While Gyllenhaal was surprised at being declared undesirable for a man old enough to be her father, the award-winning actress was decidedly more optimistic earlier this year.
While accepting her best actress Golden Globe in January, Gyllenhaal expressed her excitement over the increase in roles for women.
"When I look around the room at the women who are in here and I think about the performances I've watched this year, what I see actually are women who are sometimes powerful, sometimes not, sometimes sexy, sometimes not, sometimes honourable, sometimes not ... that's what I think is revolutionary, evolutionary, and that's what's turning me on," she said.
However, not everyone is thrilled at gender disparity in television and movies.
A 2013 study by the the Center for the Study of Women in Television and Film at San Diego State University found that women represent just 30 per cent of all speaking characters in top movies — the same proportion as American cinema in the 1940s.
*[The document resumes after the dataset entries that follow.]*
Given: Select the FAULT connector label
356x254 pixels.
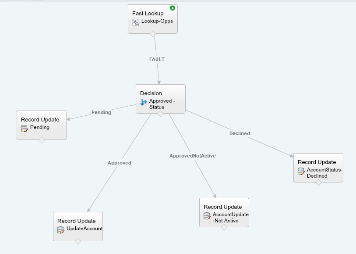Looking at the screenshot, I should pyautogui.click(x=157, y=59).
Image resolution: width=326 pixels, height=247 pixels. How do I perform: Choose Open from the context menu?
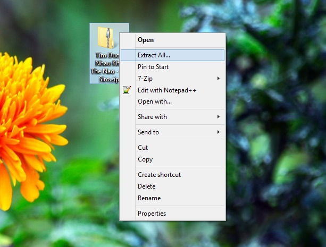tap(146, 39)
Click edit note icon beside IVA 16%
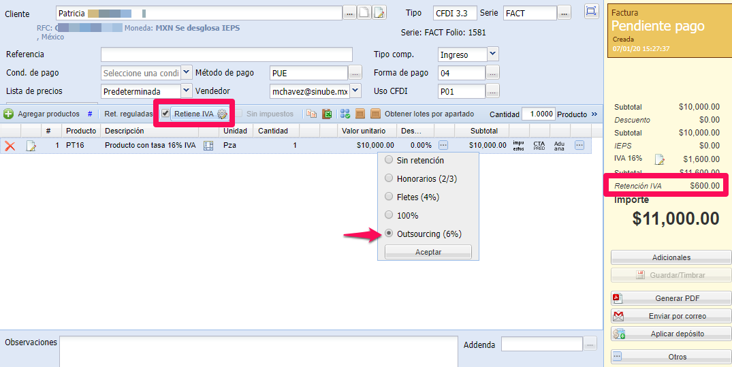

A similar study by the same research group found just seven per cent of the top 250 films at the U.S. box office in 2014 were directed by a woman.
As for ageism, boundary pushing comedian Amy Schumer recently skewered Hollywood's complicated relationship with female sexuality in a sketch last month on Comedy Central's Inside Amy Schumer.
Titled "Last F--kable Day," the sketch features Schumer, Tina Fey and Patricia Arquette celebrating Julia Louis-Dreyfus's final day as a "believably" sexually attractive actress.
"No one was more surprised than me that they let me stay f--ckable throughout my 40s," quipped Louis-Dreyfus. "And the fact that it continued into my 50s ... I thought US Weekly had made some kind of a clerical error."